Overcoming the gender pay gap: what 2017 will bring.

Having completed their studies of Employment Law at Level 6, Nicholl Innes and Pippy Shepherd have produced a blog post looking at one of the topical employment issues from 2016 with a forecast of what 2017 will bring for employees:

What is equal pay and why does it matter?

Equal pay was first introduced by the then EEC and refers to the pay that men and women in the same employment performing equal work must receive. This pay must be equal and the work must be like work, work rated as equivalent under a job evaluation study, or work found to be of equal value in terms of effort, skill or decision making. The current law exists within the Equality Act 2010 and an employee can rely on this if they wish to bring an equal pay dispute.

Although equal pay has developed significantly over the past few decades, recent figures suggest that women still earn 29.2% less than their male counterparts per hour. This brings into question the effectiveness of the 2010 Act, and demonstrates the continuous need for protection in this area of law.

What has 2016 bought us?

In late 2016, an employment tribunal ruled that female employees at a leading supermarket Asda, who mainly work at check-outs or stacking shelves, can compare themselves to higher paid men who work at warehouses.  From this decision over 9,500 women currently working as Asda won a step forward in their battle for equal pay. This ruling shows that pay gaps between genders are continuing to happen in today’s society, and this case therefore further questions the effectiveness of the 2010 Act.
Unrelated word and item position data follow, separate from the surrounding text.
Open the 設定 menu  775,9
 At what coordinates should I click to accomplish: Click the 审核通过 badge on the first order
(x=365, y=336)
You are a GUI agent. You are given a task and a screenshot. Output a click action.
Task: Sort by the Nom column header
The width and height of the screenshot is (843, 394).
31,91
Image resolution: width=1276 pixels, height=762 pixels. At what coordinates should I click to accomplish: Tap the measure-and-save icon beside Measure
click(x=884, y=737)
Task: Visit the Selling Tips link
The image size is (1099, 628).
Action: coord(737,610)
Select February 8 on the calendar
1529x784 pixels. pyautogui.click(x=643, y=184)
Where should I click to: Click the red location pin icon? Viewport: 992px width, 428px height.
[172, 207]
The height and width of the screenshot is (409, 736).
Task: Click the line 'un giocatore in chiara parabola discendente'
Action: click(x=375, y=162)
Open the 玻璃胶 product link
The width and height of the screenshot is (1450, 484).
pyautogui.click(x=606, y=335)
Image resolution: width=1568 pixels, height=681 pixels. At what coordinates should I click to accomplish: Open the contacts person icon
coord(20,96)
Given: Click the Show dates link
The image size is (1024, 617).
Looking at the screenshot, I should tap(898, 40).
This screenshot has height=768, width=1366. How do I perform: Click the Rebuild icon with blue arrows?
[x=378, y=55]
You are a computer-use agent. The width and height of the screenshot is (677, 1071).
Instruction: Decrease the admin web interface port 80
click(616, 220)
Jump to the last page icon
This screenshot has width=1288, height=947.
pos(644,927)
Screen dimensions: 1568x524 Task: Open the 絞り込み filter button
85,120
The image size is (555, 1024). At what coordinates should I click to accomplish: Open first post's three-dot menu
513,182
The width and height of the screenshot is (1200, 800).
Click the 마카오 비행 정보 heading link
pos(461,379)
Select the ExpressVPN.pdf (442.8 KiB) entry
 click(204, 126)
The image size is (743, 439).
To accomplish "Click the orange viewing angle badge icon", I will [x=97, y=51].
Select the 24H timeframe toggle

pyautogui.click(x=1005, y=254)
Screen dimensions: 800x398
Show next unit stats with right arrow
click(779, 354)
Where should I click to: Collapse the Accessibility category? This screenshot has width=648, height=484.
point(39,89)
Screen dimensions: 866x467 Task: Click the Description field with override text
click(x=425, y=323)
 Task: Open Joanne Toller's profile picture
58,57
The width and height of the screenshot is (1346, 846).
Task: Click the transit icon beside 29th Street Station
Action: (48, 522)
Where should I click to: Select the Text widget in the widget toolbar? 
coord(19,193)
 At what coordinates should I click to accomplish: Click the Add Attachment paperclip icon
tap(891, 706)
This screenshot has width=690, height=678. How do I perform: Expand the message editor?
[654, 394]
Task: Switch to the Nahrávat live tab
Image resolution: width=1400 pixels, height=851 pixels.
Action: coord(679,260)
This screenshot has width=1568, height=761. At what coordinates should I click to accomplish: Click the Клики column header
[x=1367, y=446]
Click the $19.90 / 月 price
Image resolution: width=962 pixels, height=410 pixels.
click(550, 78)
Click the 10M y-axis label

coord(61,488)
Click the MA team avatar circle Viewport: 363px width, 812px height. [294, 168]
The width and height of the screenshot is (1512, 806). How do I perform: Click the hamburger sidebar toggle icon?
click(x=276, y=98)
Figures show that prior to the ruling the difference in pay between the predominately female staff who work in store, and the mainly male staff who work in the distribution centres, was between £1-£3 an hour. Asda therefore, if the claims are successful, could be paying out more than £100m in back dated pay from 2002, and pay rises may be required in the future.

Not only will a successful claim be a detriment to Asda but also it will provide implications on other supermarket who also have employees bringing claims for equal pay.

Even more recently, a Network Rail employee successfully bought an action against their employer when they discovered they were being paid 37% less than their male counterpart. The employee was awarded £75,000, and the successful outcome suggest that many more equal pay claims will be brought in the future.

What is to come?

It is therefore clear that despite the 2010 Act, there are still issues with the gender pay gap. The Equality Act (Gender Pay Gap Information) Regulations 2017, coming into effect from April this year, will impose an obligation on employers with 250 or more employees to report the overall pay gap between their male and female staff.  The desired effect of this is to make employers more aware of any discrepancies in their pay patterns.

Over the course of the coming year, it will become apparent whether or not these regulations will have the desired effect or whether more legislation is needed to ensure equality in pay.